§ Exercise brief
Count the lines in the records below that contain the string "folder", treating uppercase and lowercase as different. Reply with the number alone.

§ Material
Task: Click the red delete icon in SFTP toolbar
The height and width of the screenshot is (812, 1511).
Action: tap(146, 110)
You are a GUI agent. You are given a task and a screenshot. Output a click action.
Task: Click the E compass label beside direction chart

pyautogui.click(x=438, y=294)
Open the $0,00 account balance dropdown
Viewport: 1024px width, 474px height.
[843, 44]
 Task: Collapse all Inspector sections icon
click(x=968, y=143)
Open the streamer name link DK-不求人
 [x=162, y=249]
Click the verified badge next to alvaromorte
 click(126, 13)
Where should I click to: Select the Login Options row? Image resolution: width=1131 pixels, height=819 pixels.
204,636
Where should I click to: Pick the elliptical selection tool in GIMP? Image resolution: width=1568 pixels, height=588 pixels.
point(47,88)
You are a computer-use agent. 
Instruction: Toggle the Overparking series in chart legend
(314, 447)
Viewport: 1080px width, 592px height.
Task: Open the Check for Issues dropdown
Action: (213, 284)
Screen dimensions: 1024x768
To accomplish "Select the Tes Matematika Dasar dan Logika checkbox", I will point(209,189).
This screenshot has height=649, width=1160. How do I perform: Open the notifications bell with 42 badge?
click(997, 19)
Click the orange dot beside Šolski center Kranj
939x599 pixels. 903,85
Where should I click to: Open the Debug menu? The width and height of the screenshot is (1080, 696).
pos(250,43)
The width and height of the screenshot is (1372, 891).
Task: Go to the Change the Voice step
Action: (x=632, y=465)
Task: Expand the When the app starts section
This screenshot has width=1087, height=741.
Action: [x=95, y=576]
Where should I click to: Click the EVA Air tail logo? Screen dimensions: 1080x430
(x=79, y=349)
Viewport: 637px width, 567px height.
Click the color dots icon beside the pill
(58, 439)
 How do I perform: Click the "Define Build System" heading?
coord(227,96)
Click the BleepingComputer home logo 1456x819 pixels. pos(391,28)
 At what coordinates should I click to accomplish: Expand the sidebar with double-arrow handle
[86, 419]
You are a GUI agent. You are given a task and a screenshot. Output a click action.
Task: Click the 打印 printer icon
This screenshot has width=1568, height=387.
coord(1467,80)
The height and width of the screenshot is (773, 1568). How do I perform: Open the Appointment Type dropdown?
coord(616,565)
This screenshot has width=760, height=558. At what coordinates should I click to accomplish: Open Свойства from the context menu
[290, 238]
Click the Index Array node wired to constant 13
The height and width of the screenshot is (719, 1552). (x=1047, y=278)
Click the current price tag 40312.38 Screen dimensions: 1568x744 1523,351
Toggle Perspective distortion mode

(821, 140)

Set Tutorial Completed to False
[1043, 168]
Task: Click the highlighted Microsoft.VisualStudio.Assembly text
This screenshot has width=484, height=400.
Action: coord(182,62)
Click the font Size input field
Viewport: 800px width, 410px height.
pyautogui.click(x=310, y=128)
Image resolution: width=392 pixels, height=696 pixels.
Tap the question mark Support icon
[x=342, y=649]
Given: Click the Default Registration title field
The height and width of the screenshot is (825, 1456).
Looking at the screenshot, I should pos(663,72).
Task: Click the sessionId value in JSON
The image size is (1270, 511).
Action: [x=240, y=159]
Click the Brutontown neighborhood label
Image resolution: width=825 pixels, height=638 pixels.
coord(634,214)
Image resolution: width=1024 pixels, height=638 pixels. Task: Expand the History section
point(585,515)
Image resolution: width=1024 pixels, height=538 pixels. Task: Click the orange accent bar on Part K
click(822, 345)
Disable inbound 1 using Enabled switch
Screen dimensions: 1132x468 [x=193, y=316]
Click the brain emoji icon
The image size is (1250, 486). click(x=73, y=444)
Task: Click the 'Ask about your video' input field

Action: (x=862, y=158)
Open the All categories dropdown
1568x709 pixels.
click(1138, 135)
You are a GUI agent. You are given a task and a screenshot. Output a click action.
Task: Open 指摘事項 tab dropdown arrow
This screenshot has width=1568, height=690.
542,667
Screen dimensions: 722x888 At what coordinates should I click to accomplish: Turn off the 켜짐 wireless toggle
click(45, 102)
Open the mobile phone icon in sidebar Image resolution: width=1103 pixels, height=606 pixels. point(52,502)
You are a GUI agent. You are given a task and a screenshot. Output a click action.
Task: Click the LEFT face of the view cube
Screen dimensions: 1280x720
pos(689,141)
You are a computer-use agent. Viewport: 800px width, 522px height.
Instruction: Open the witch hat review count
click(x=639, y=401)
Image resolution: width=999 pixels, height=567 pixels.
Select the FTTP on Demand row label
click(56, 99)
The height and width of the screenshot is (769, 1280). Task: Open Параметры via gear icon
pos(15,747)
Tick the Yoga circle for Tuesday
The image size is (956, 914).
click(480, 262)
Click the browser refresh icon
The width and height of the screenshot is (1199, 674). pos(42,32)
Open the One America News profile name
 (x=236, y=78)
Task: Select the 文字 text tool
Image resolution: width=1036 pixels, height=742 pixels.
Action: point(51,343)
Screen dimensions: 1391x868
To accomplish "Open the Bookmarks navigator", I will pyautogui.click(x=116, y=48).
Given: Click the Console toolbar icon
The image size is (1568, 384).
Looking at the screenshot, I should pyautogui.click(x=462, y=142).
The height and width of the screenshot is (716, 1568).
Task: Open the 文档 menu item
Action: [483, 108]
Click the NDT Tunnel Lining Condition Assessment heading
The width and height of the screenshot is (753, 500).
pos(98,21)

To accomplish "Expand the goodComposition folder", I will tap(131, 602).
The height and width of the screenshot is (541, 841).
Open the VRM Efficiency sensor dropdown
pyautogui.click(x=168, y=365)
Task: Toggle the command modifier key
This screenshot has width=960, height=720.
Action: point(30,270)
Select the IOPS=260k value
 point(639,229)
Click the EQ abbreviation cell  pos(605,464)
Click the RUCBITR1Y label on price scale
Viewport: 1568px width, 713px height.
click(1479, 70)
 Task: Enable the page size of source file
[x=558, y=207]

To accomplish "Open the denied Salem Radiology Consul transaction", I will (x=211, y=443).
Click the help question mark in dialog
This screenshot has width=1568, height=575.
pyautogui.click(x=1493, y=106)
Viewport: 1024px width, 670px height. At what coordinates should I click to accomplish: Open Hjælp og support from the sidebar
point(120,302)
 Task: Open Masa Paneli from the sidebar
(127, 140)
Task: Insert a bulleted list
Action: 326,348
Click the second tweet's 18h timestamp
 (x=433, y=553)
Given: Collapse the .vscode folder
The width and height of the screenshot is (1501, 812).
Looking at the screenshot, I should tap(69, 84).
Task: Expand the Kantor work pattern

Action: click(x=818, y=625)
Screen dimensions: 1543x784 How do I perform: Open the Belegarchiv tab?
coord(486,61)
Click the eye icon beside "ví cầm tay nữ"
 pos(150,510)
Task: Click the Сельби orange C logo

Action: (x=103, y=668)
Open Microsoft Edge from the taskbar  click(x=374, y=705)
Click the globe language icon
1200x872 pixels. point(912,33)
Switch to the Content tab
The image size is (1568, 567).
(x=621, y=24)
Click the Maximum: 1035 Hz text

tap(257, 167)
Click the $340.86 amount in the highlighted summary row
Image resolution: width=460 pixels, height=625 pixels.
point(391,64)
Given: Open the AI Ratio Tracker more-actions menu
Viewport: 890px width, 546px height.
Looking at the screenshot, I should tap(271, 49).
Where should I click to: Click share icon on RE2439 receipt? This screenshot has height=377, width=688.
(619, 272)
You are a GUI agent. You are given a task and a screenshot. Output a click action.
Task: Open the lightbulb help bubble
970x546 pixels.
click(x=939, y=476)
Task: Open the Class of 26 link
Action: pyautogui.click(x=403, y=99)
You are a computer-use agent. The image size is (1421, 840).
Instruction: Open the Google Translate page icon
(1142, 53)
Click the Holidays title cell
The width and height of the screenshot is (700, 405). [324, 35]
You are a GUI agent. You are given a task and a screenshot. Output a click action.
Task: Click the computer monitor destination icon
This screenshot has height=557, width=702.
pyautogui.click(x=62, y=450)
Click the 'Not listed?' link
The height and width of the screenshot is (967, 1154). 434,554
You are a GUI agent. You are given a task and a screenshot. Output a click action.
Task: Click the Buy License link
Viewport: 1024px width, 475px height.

§ Final result
2